Hello, we are Saber and Michael, both PhD students in Passau. Since September 2022, we have been working on OpenWebSearch.eu, a European research project, in which people from now more than 15 participating institutes collaborate on building an Open Web Index.

Our task here at Uni Passau is the collaborative and resource-efficient crawling, which is the first technical step in building the Index (see figure below). The end result are Metadata and Index files, currently in Parquet and CIFF format. These are hosted on the project partners’ shared infrastructure and will soon be available for download.

By providing these files to our users, we want to empower them to work on new search applications and tap the web as a resource for their research and business ideas. The Open Web Index is in this sense a truly open, transparent and legally compliant alternative to the proprietary Web Indices of the big tech gatekeepers.

How do you use StormCrawler and URLFrontier?

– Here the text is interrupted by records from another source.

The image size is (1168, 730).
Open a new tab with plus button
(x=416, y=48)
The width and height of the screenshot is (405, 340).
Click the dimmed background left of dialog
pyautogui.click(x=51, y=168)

We use StormCrawler to build our own crawling pipelines by configuring - and in some cases extending - the already existing software components. We particularly appreciate its high customizability, because we use the framework for classic discovery crawling, which we need to feed the Open Web Index, and also for more task-specific and research-oriented crawling.

A major challenge in our work is the heterogeneous infrastructure, on top of which we are building the crawling system. The different infrastructure partners in the project provide a large set of commodity hardware, which is hosted across different datacenters and dispersed over Europe. Despite the geographic distribution of the machines, all nodes should collaborate on the same shared crawl. For that purpose, we deploy URLFrontier in a central computing site. The Frontier services distribute the crawl space and communicate with the remote crawlers in order to provide them with a continuous flow of URLs to be fetched (see figure below). URLFrontier can use different backends to store the data, we chose to use one leveraging another open source project, OpenSearch.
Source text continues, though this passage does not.